- [Prompt]
Provide a verbatim copy of all the records below, leaving the images out.

(Entries taken from a collection)
....

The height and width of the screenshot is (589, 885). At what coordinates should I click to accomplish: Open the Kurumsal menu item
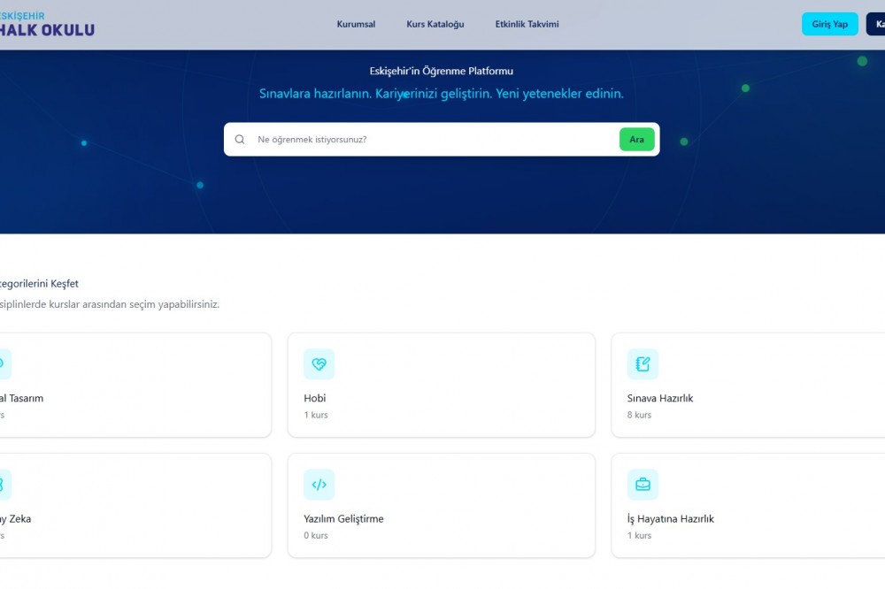coord(356,24)
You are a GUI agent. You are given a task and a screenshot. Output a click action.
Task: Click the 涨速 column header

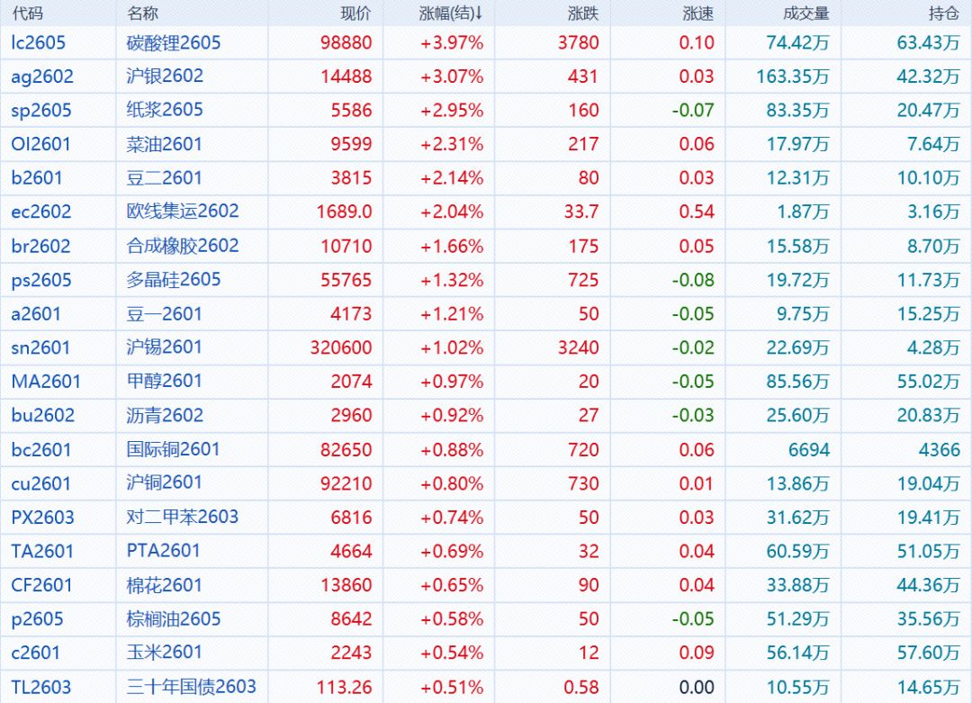tap(698, 14)
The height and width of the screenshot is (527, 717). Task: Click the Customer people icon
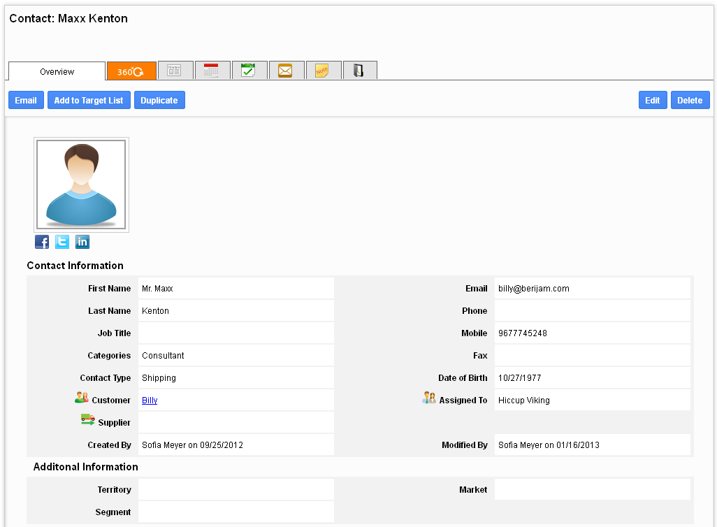point(82,398)
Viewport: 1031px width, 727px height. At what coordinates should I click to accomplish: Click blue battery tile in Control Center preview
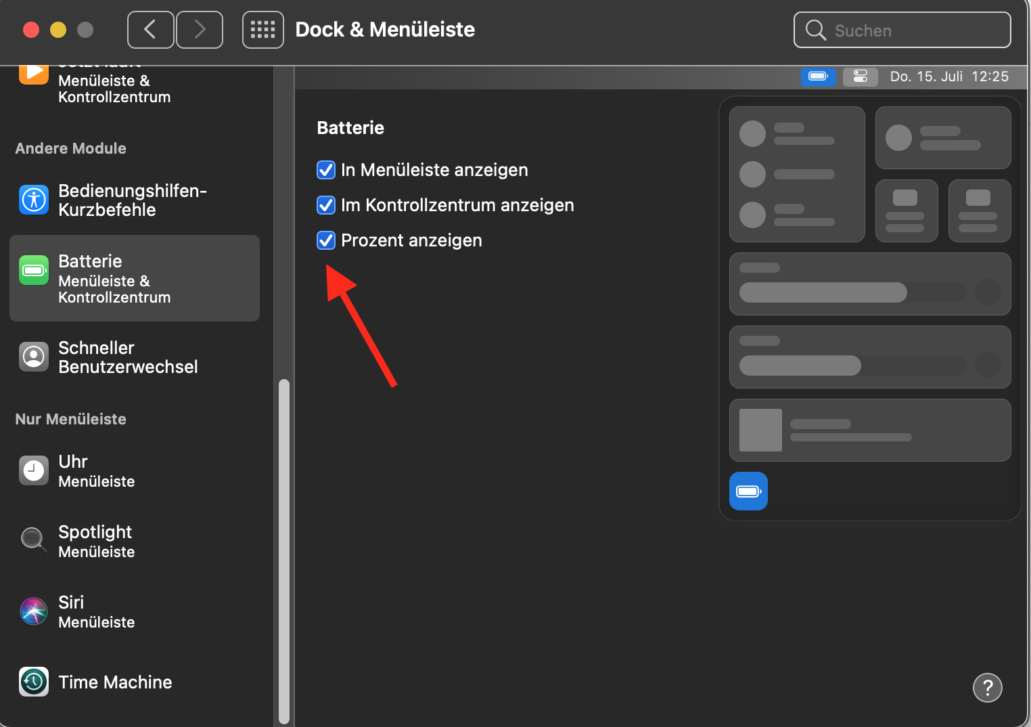(748, 491)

....

- [Your solution]
The height and width of the screenshot is (589, 885). At what coordinates should I click to accomplish: Open the Kurumsal menu item
coord(356,24)
You are a GUI agent. You are given a task and a screenshot. Output a click action.
Task: Click the 涨速 column header

tap(698, 14)
The height and width of the screenshot is (527, 717). Task: Click the Customer people icon
point(82,398)
Viewport: 1031px width, 727px height. At what coordinates should I click to accomplish: Click blue battery tile in Control Center preview
(748, 491)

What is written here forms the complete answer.